Compiler Architecture

The Jda compiler (jda1.jda) is a self-hosted compiler written entirely in Jda. It compiles .jda source files to native x86-64 Linux ELF binaries with no external dependencies.

Pipeline

Source (.jda)
    |
    v
  Lexer/Tokenizer
    |  Converts source to token stream
    v
  Parser
    |  Builds AST from tokens
    v
  Generic Expansion
    |  Monomorphizes generic functions
    v
  JIR (Jda Intermediate Representation)
    |  SSA-based IR with basic blocks
    v
  Optimization
    |  Constant folding, DCE, TCO, peephole
    v
  Register Allocation
    |  Linear scan with spill support
    v
  x86-64 Code Generation
    |  Direct machine code emission
    v
  ELF Binary Output
    |  Statically linked, no libc
    v
  Native executable

Key Data Structures

StructSizePurpose
Token40BLexer token (type, offset, length, value)
Instr96BSSA instruction in a basic block
BasicBlock196KBBlock of up to 128 instructions
JirFunction6.3MBFull function IR (256 basic blocks)
LowerCtx100KBCode generation context
StructTable199KBStruct metadata (fields, sizes, offsets)

Compilation Phases

1. Tokenization

Scans source into tokens: identifiers, keywords, integers, strings, operators, etc.

2. Parsing

Recursive descent parser builds an AST. Handles:

  • Function declarations with type annotations
  • Struct definitions with field types and arrays
  • Const declarations
  • Trait and impl blocks
  • Generic function scanning (<T>, <const N>)
  • Derive attribute processing

3. Generic Expansion

  • scan_generic_fns() — finds fn name<T>() and fn name<const N>() patterns
  • expand_all_generics() — monomorphizes: add<i64> becomes add_i64
  • copy_generic_toks() — duplicates function tokens with type/const substitution

4. JIR Generation

Converts AST to SSA-based intermediate representation:

  • Each function gets a JirFunction with up to 256 basic blocks
  • Instructions in SSA form (each value defined exactly once)
  • Handles: arithmetic, comparisons, loads, stores, calls, branches, phi nodes

5. Optimization

  • Constant folding — Evaluate constant expressions at compile time
  • Dead code elimination — Remove unused instructions
  • Tail call optimization — Convert tail-recursive calls to jumps
  • Peephole optimization — Strength-reduce mul/div by powers of 2 to shifts
  • Loop register promotion — Hoist loop variables into callee-saved registers (R13/R14/R15)
  • Single-arg call optimization — Direct MOV to RDI instead of push/pop
  • NOP fallthrough — Eliminate redundant jumps between consecutive blocks

6. Register Allocation

Linear scan register allocator with spill support.
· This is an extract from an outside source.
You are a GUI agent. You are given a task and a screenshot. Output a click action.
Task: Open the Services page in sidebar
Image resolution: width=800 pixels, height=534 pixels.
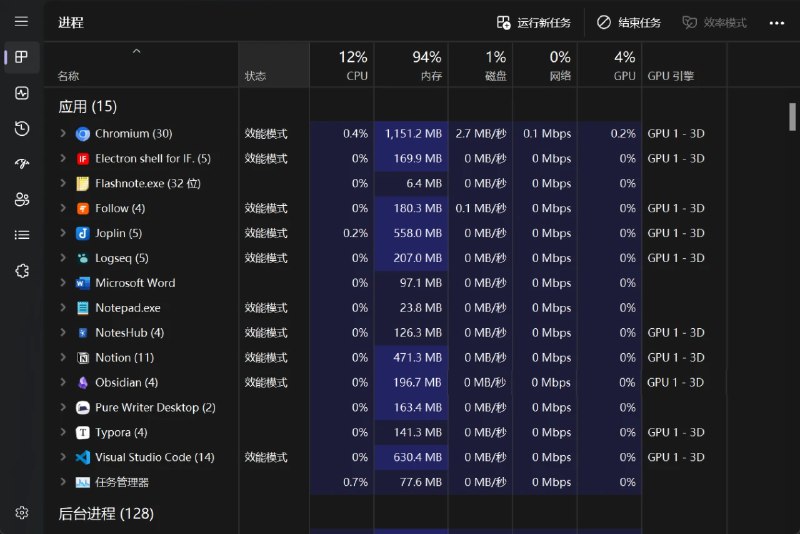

Maps SSA virtual registers to x86-64 physical registers (RAX, RCX, RDX, RSI, RDI, R8-R15).

7. Code Generation

Emits x86-64 machine code directly — no NASM assembly step. Produces a statically linked ELF binary with no libc dependency. Syscalls go directly to the kernel.

Self-Hosting

The Jda compiler compiles itself. The bootstrap chain:

jda0 (asm) -> jda1 (374 KB) -> jda1_sh2 (2.1 MB) -> jda1_sh3
                                                      ^^^^^^^^
                                                      identical to jda1_sh2

Self-host convergence was achieved April 2, 2026. The compiler produces a byte-identical binary when compiling itself.

Compiler Flags

FlagDescription
-o <file>Output binary path
--include <file>Include a source file
--emit-asmOutput assembly instead of binary
--emit-jirDump JIR for debugging
--no-optDisable optimizations
--safeEnforce unsafe block boundaries